Bertran de Born

Bertran de Born
(ca. 1140–1215)
   Bertran de Born was a TROUBADOUR poet and a minor nobleman who was born in Limoges and is associated with the continual petty wars between King HENRY II and his sons. Some 44 extant lyrics are attributed to him, though five of these are of disputed authorship. Bertran is best known for his SIRVENTES dealing with war, and for DANTE’s immortal picture of him in the DIVINE COMEDY. Bertran is remembered largely as an opportunist and a mercenary, a “vavasour,” whose fortunes depended largely upon the success of whichever side he happened to be fighting on. His livelihood depended on war, and therefore many of his poems glorify battle and the plunder of battle in a way that seems brutal to modern tastes. To a large extent, many of Bertran’s martial exploits have to do with his attempts to gain sole possession of his family’s property, the castle of Hautefort, which he owned jointly with his younger brother Constantine from at least 1169. He seems to have taken part in an uprising against RICHARD I Lionheart, then duke of Aquitaine, because of Richard’s support of his brother in a quarrel over Hautefort. Bertran then supported Richard’s older brother, Henry, known as the Young King, in an unsuccessful rebellion against Henry II; the rebellion ended when the 28-year-old Young King died of a fever July 11, 1183. Following the collapse of the rebellion, Richard besieged Bertran at Hautefort, ultimately taking the castle and imprisoning Bertran. However, Richard eventually pardoned Bertran and restored his property, so that Bertran was able to bequeath it to his sons. Thereafter, Bertran supported Richard, and two of his surviving songs are sirventes honoring Richard on his return to Aquitaine in 1194 after his imprisonment. Bertran was married twice and had five known children, one of whom was also a troubadour, known as Bertran de Born lo Fils. The elder Bertran was associated with the Abbey of Dalon late in his life, and tradition says he became a monk there. He died in 1215.

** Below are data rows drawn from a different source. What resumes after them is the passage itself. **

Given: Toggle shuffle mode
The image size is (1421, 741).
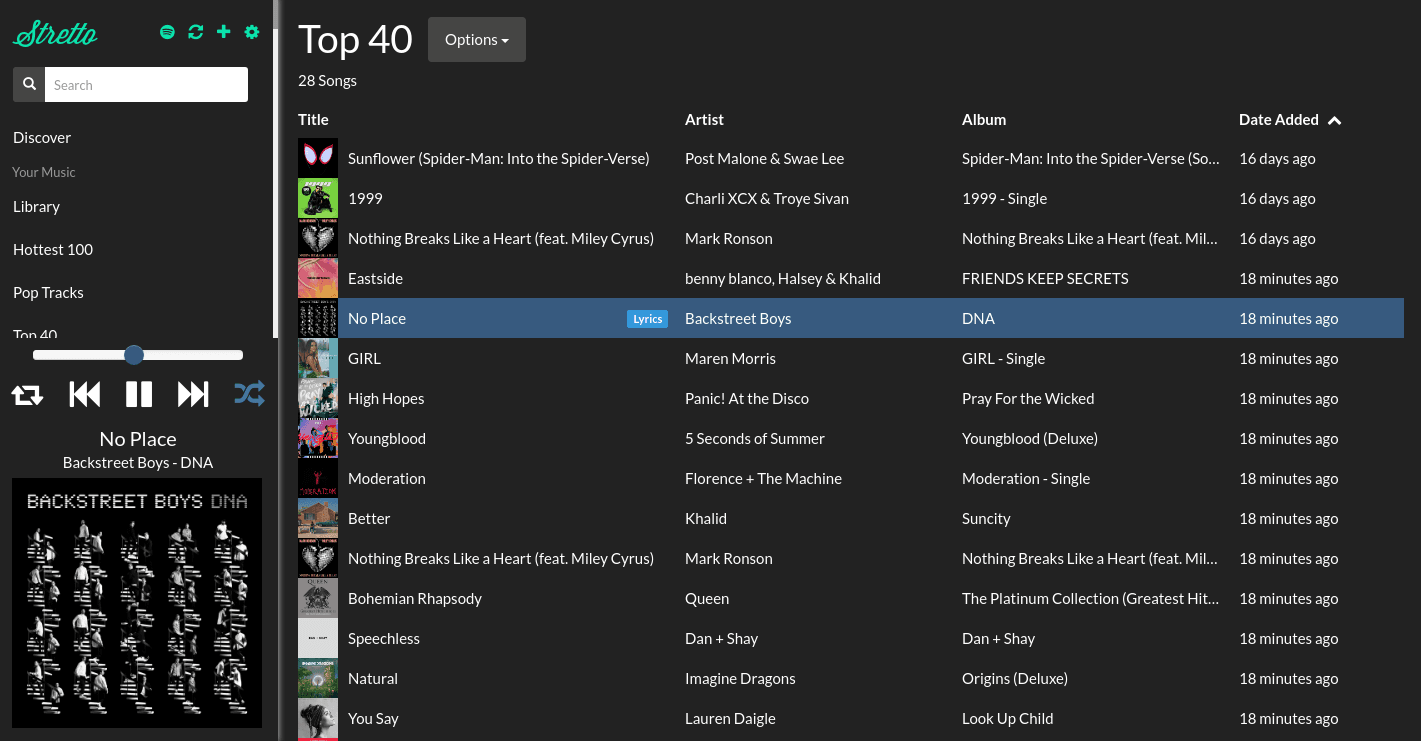Looking at the screenshot, I should pyautogui.click(x=249, y=394).
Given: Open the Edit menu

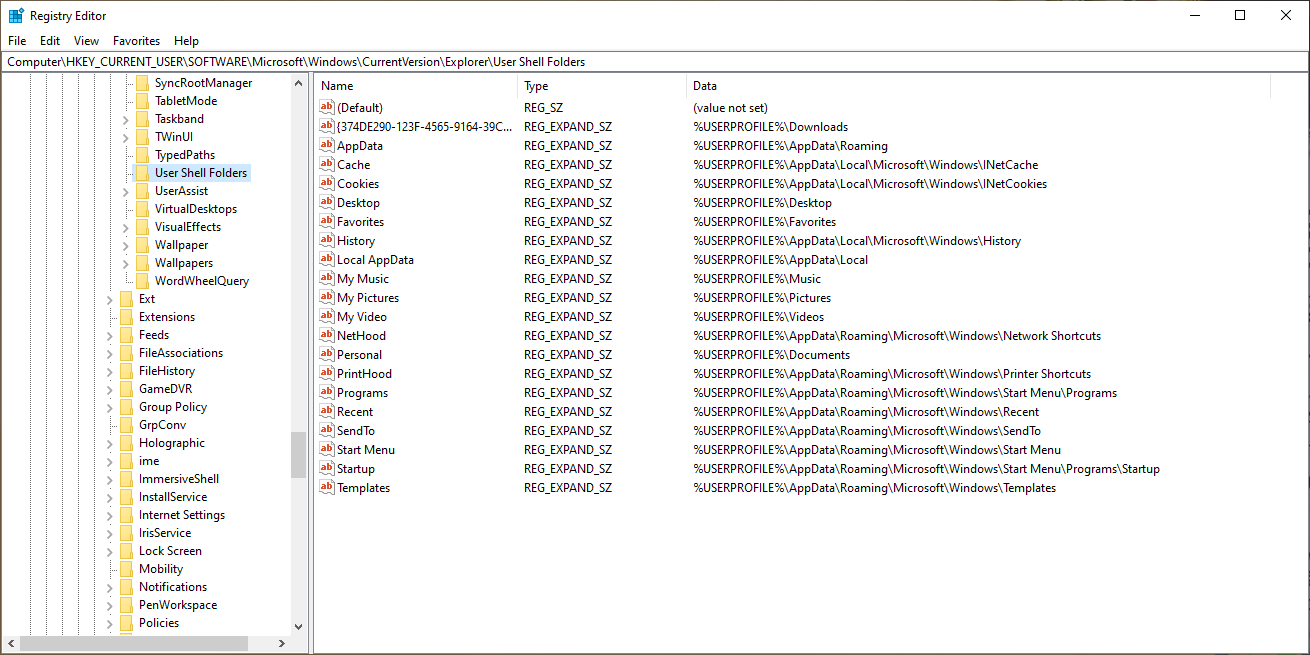Looking at the screenshot, I should click(x=50, y=41).
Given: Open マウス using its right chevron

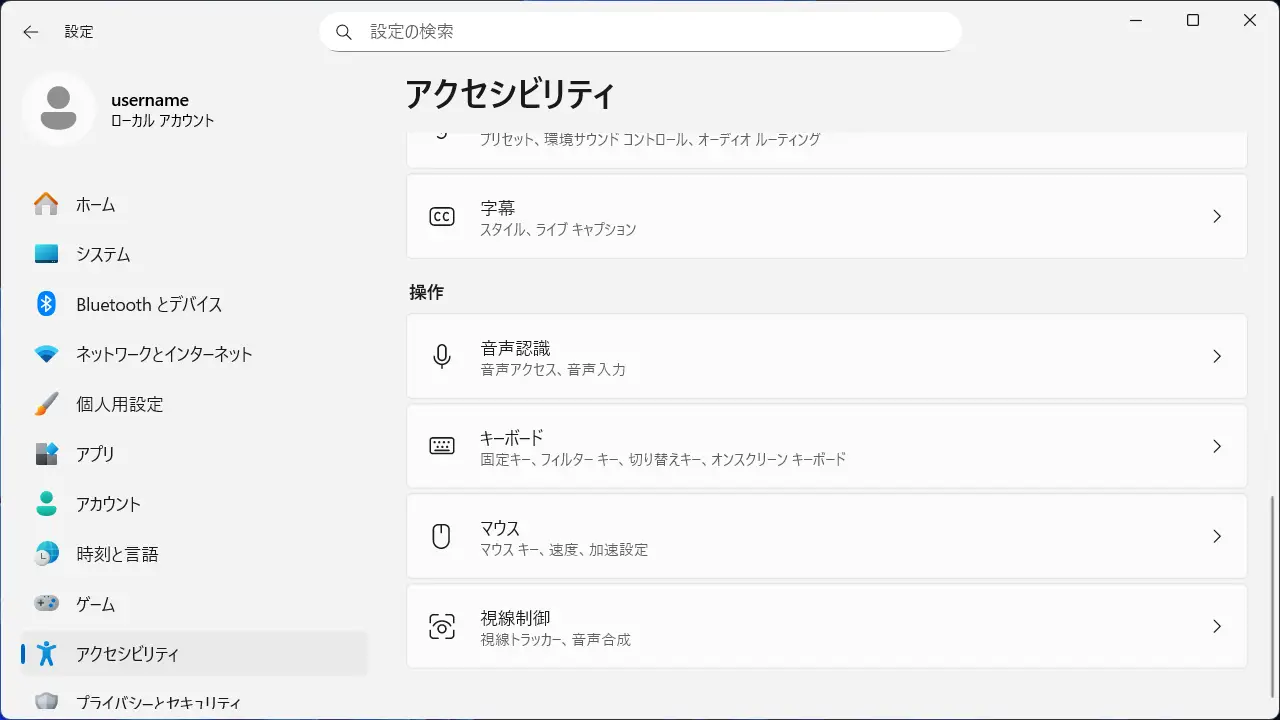Looking at the screenshot, I should 1217,537.
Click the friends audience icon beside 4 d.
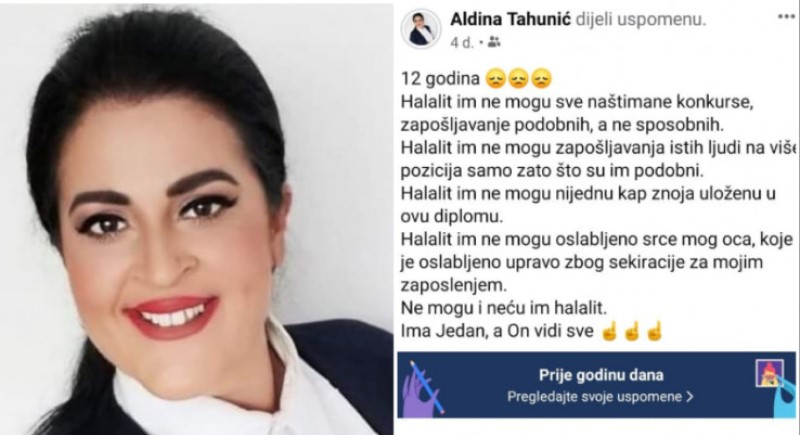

   Bertran’s political poetry reflects the military events he was involved in and sometimes depicts realistic aspects of battle, though often with a remarkable wit. He also wrote some CANSOS, or love poems, two of which flatter Mathilda, daughter of Henry II and ELEANOR OF AQUITAINE. But his most famous poem (though it is of questionable authenticity) is his planh or COMPLAINT on the death of the Young King, which opens
   If all the grief and sorrow, the strife,
   The suffering, the pains, the many ills
   That men heard tell of in this woeful life
   Assembled, they would count as nil
   Compared to the death of the young English king,
   Who leaves behind youth and worth in tears
   In this dark world beset with shadowy fears,
   Lacking all joy, abounding in doleful spite.
   (Wilhelm 1970, 170)
   Dante names Bertran the model composer of war poetry in De VULGARI ELOQUENTIA. But he also places Bertran in hell in canto 28 of the Inferno, where for his role in inciting the Young King to rebellion he inhabits circle eight with the “sowers of discord” and, in a memorable image, is pictured carrying his disembodied head like a lantern. Dante’s portrait owes something to a scene in an early biography of Bertran, in which Bertran says to Henry II: “the day the valiant young King, your son, died, I lost my wit, and my knowledge, and my understanding.”
   Bibliography
   ■ Goldin, Frederick, ed. and trans. Lyrics of the Troubadours and Trouvères: An Anthology and a History. Garden City, N.Y.: Doubleday, 1973.
   ■ Paden,William D., Jr., Tilden Sankovitch, and Patricia H. Stäblein. The Poems of the Troubadour Bertran de Born. Berkeley: University of California Press, 1985.
   ■ Wilhem, James J. Seven Troubadours: The Creators of Modern Verse. University Park: Pennsylvania State University Press, 1970.

Encyclopedia of medieval literature. 2013.